Last Updated 27 November 2020, 01:53 IST

India’s IT services industry, which employs five million people and generates revenues in excess of $190 billion, owes a lot to the veteran from Tata Sons, Padma Bhushan Faqir Chand Kohli (F C Kohli), who passed away on Thursday, aged 96.

Kohli is widely regarded as the ‘Father of Indian IT industry’. A Tata Group veteran, Kohli was the first CEO of Tata Consultancy Services (TCS), India’s largest IT services exporter.

I learnt a lot from him: NRN

Recalling his association with Kohli, Infosys co-founder N R Narayana Murthy said he is fortunate to have been part of the IT industry group led by Kohli. “I also had the privilege of working with him at Nasscom. We used to interact a lot those days and I learnt a lot from him,” he said.
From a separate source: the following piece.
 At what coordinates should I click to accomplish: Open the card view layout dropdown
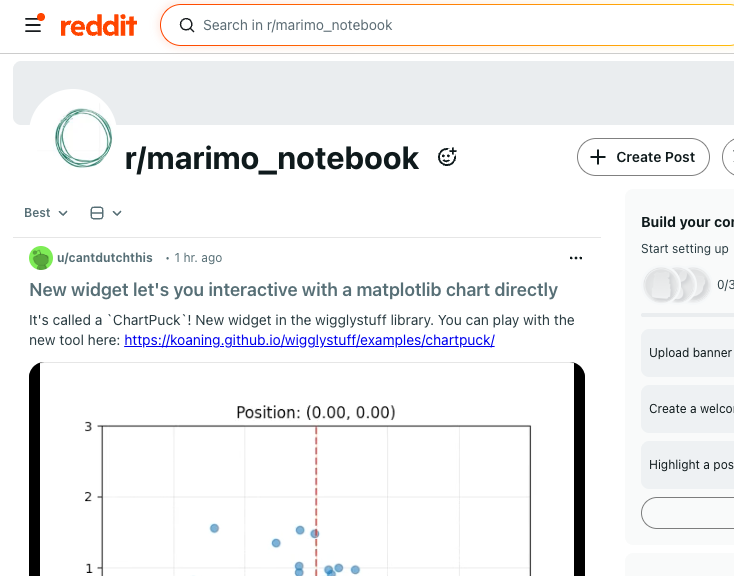click(106, 213)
Initially, he wanted to become a navy officer but went on a scholarship to study Electrical Engineering at Queen’s University in Canada — finding a job for himself there.
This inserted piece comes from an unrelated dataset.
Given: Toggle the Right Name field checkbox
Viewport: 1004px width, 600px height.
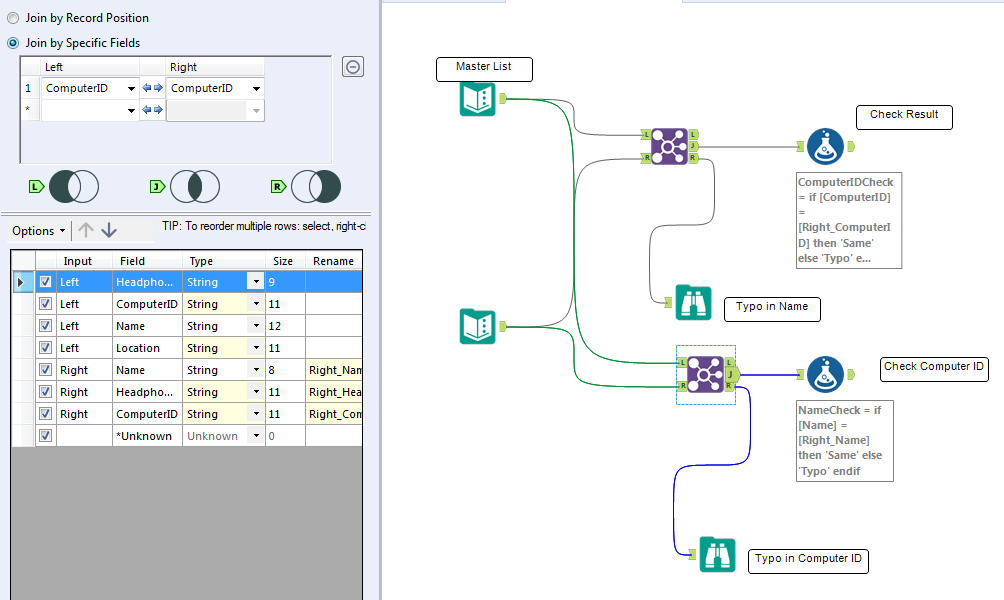Looking at the screenshot, I should (45, 369).
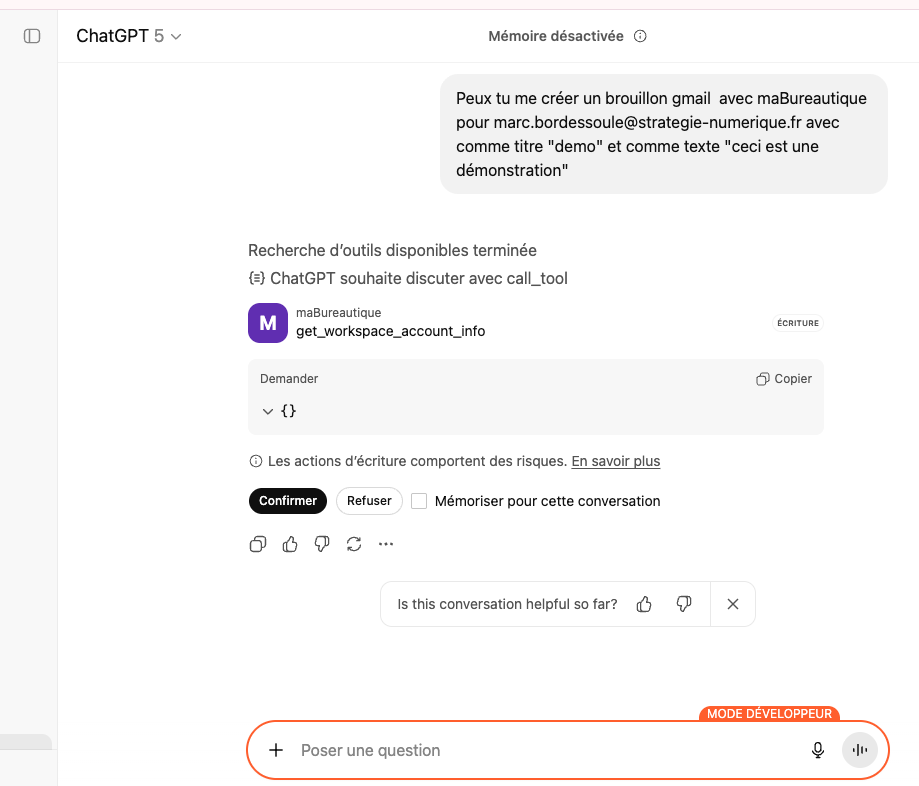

In 1950, his pursuit of a master’s degree took him to the United States. He studied at the prestigious Massachusetts Institute of Technology (MIT).

By early 1951, Kohli had landed himself a job at Ebasco International Corporation, New York Connecticut Valley Power Exchange, Hartford and New England Power System, Boston for training in power system operation.

However, later that year, he returned to India to work in Tata Sons.

When Kohli returned to India from the US, Tata Sons — one of the only few prominent names in the private sector back then — hired him to work on setting up the load dispatching system to manage the system operations at Tata Electric Companies, in 1951.

He rose through the ranks of Tata Electric Companies and became its director in 1970. This was not, however, what he would enter the history books for.

In 1968, Tata Sons had set up a new company called Tata Computer Systems. At the behest of J R D Tata, Kohli joined the newly formed entity as general manager — the head of the entity. In 1974, he was named the Director-In-charge of the entity — a post he would hold for the next 22 years.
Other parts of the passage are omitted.